Sudoku’nun yolu — Euler’in Latince kare kavramından küresel bir fenomene kadar — ilk bakışta basit görünen bir oyunun nasıl büyük bir öneme kavuşabileceğini açıkça gösterir. Bugün Sudoku sadece zaman geçirmek için bir yol değil, aynı zamanda insanları mantıksal meydan okuma sevgisiyle birleştiren modern kültürün bir unsurudur. Bulmaca, matematiksel düşüncenin yaygınlaştırılmasında büyük rol oynamıştır: The Guardian’ın yorumcusu, Sudoku’nun belki de matematik problemlerini çözmenin sevincini bu kadar geniş bir kitleye aşılayan tek oyun olduğunu belirtmişti.
Amerikan yaratıcılığı ile Japon oyun tasarımındaki inceliğin kesişiminden doğan Sudoku, mantıksal oyunların en iyi özelliklerini bünyesinde barındırır — zarafet, eğlence ve zekâyı geliştirme yeteneği. Hâlâ «sayıların büyüsü» olarak anılması boşuna değildir; bu ifade, sayıların mükemmel bir düzene dönüşmesindeki özel çekiciliğe işaret eder. Sudoku, satranç, çapraz bulmacalar ve Rubik küpüyle birlikte kitlesel kültüre ve insan zihnine etkisi bakımından klasik bulmacalar arasında onurlu bir yere sahiptir.
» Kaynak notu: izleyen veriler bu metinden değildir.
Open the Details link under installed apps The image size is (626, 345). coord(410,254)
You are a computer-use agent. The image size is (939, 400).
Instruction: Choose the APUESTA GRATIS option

Bu bulmacanın tarihini bilmek, çözüm sürecine de farklı bakmamıza yardımcı olur. Her doldurulmuş ızgara, sayıların kaosunu düzenleyen aklın küçük bir zaferi olur. Bunun için özel beceriler veya ekipman gerekmez — yalnızca dikkat, sabır ve kendini deneme isteği. Sudoku, fayda ile eğlencenin nadir birleşimi sayesinde takdir edilmektedir: oyun, mantığı ve hafızayı geliştirir ve aynı zamanda oluşturulan düzenden estetik bir tatmin sağlar. Bu nedenle, giderek daha fazla, sadece bir eğlence olarak değil, aynı zamanda zarif bir hobi, zihinsel bir jimnastik biçimi olarak görülmektedir.